Growing up in England, I never understood how anyone could possibly care about Westerns (anymore than I could imagine who the hell would actually listen to Country music...). They all seemed like the same story over and over and over and not even a story I could in any way relate to. It was like watching "Scooby Doo," minus the talking dog and with gun shots and big hats instead of ghosts and "pesky meddling kids." I avoided Westerns on TV the same way I instinctively changed the channel when faced by a rugby game or gardening program or party political broadcast for the Tories.
That would all change in my first year in college in the States, when I was actually watching Westerns with some context from my professors, seeing them on the big screen instead of packed tightly into our 14" telly. I saw "The Searchers" and "The Wild Bunch" and "Josie Wales" and started to really get it - or at least start to care about the best told stories, particularly the ones that took the accepted formula and mythology and did something different with it, something subversive or personal or beautiful.
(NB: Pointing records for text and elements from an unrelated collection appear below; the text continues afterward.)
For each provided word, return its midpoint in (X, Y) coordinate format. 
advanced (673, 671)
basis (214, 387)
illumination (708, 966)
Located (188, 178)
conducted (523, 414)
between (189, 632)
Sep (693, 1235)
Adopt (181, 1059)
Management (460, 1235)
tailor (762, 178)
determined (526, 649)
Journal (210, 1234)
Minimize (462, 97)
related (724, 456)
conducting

But there was one exception right from the beginning, long before I re-patriated myself to the US for college. "High Noon" always made sense to me on a gut level even if I couldn't care less about the mythology of the West or John Wayne or Hop-along-whatsisname. And it still speaks to me in the same way. "High Noon" is just damn good visual storytelling - disciplined and efficient, almost existentialist in its depiction of a man alone in the face of his mortality and yet always utterly human and relatable.
So much of that has to do with its central character and the man playing him. Will Kane isn't an archetype or a superheroic gunslinger - he's never anything other than a man who doesn't just want to do the right thing, but is physically incapable of doing otherwise because his conscience and values won't let him do anything else. Gary Cooper has the right physical presence - upright, dignified and solid - without any of the grandiosity, posturing or smugness typical of a Western hero. Kane has no interest in glory or martyrdom - he has no more interest in dying at the hands of the Miller gang than any of the townsfolk who leave him hanging and he feels real fear of death and suffering. What makes him a hero isn't his fearlessness - it's his dogged persistence in the face of that fear, all the while knowing exactly what he's getting himself into as the situation becomes more and more desperate.
There's a great character moment where Kane comes in to ask the help of the local carpenter / store owner, whose laborer is out back busily and noisily working on constructing the new coffins the store owner knows will be needed in the afternoon. Embarrassed, the store owner tells his worker off-screen to hold the work and continues his conversation with Kane pretending that nothing's wrong. Cooper's deadpan is perfect as he wraps up his business with the store owner then turns and tells him with a look that shows just slightest trace of irony that he can tell his man to get back to work.
Kane knows exactly what the shopkeeper's man is working on, and in that subtly knowing look lets the shopkeeper know that he knows the score and isn't going to pretend that he doesn't. Marshal Will Kane may be about to die within the hour, but he's not about to start bullshitting himself or anyone else or go along with the comfortable lies and pretenses the 'good folk' of the town use to avoid doing a damn thing when the danger is real.